Play-of-colour is what makes Precious Opal rare – common Opal is abundant and was even recently found on Mars.
Pictured: A brooch by Marcus & Co. from the early 1900’s features a Queensland Boulder Opal carved cameo of Aurora, goddess of the dawn, flying through a sky lit up with diamonds. Demantoid garnet fish and seaweed decorate the ocean bottom.

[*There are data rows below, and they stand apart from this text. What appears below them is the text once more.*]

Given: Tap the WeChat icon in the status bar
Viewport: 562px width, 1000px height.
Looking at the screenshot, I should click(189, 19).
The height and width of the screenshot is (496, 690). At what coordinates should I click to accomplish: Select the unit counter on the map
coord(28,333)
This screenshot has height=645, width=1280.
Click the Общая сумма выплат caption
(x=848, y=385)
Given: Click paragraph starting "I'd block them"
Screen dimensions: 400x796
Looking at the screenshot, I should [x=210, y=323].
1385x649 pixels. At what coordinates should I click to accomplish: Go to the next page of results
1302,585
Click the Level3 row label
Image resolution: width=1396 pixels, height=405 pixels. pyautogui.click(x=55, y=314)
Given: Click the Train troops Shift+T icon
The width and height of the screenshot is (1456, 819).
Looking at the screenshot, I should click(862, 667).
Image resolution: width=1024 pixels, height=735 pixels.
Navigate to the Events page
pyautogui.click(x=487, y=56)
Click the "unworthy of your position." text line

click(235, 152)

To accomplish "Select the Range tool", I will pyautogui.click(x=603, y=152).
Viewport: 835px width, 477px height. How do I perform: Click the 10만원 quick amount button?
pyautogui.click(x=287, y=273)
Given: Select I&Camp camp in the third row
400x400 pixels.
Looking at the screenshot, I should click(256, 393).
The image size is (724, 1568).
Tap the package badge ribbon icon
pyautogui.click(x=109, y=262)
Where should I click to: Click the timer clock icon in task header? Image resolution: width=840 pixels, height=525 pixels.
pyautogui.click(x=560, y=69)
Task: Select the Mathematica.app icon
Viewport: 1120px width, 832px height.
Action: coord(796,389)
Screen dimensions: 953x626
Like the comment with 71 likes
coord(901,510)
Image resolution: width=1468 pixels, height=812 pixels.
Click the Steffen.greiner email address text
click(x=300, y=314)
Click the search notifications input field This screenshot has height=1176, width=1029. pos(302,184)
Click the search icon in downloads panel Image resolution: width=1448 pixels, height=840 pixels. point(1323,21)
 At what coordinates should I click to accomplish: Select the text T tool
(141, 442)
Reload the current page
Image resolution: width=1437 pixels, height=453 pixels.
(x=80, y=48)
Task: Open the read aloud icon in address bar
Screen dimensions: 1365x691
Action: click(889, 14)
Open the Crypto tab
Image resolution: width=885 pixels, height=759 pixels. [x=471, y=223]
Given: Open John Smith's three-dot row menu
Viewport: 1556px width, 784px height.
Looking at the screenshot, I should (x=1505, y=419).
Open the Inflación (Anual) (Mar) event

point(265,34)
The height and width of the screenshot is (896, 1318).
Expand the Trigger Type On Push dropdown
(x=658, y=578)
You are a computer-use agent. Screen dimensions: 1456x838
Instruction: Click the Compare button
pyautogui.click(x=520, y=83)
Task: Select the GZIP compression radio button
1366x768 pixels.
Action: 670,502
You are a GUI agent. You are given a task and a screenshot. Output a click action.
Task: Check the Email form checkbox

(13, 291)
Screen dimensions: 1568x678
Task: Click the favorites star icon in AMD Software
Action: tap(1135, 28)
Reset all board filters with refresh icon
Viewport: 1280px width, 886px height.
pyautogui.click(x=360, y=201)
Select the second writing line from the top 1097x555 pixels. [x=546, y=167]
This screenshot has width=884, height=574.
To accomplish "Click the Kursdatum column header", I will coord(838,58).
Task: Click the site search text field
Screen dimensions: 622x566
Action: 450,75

The desert sandstones from which Australian Opals are unearthed provided a unique geological environment; 100 million years ago, the forming Australian continent was covered by a shallow inland sea. As the sea gradually receded, the desert sandstones were laid down (~65mya). Australian Opal’s sedimentary host rocks deposited in what now roughly corresponds to the Great Artesian Basin. This tectonically stable region of the earth’s crust experienced only the most subtle surface folding. Australian Opal had uninterrupted eons to form in layers and harden from solution to a gel and finally a stone. The micro silica spheres that make up Opal’s structure were able to grow larger and to form in orderly arrangements, thus capturing all the colours of the rainbow and many besides, in a kaleidoscopic myriad of patterns.
Besides, the desert gem is found by bronzed ‘Aussie battlers’; hardened gentlefolk of the bush, whose appreciative sponsors are child-like visionaries and creative dreamers!
Not to mention the fossils, no, not the old-timers, the Opalised replacements of organic remains, unique to Oz!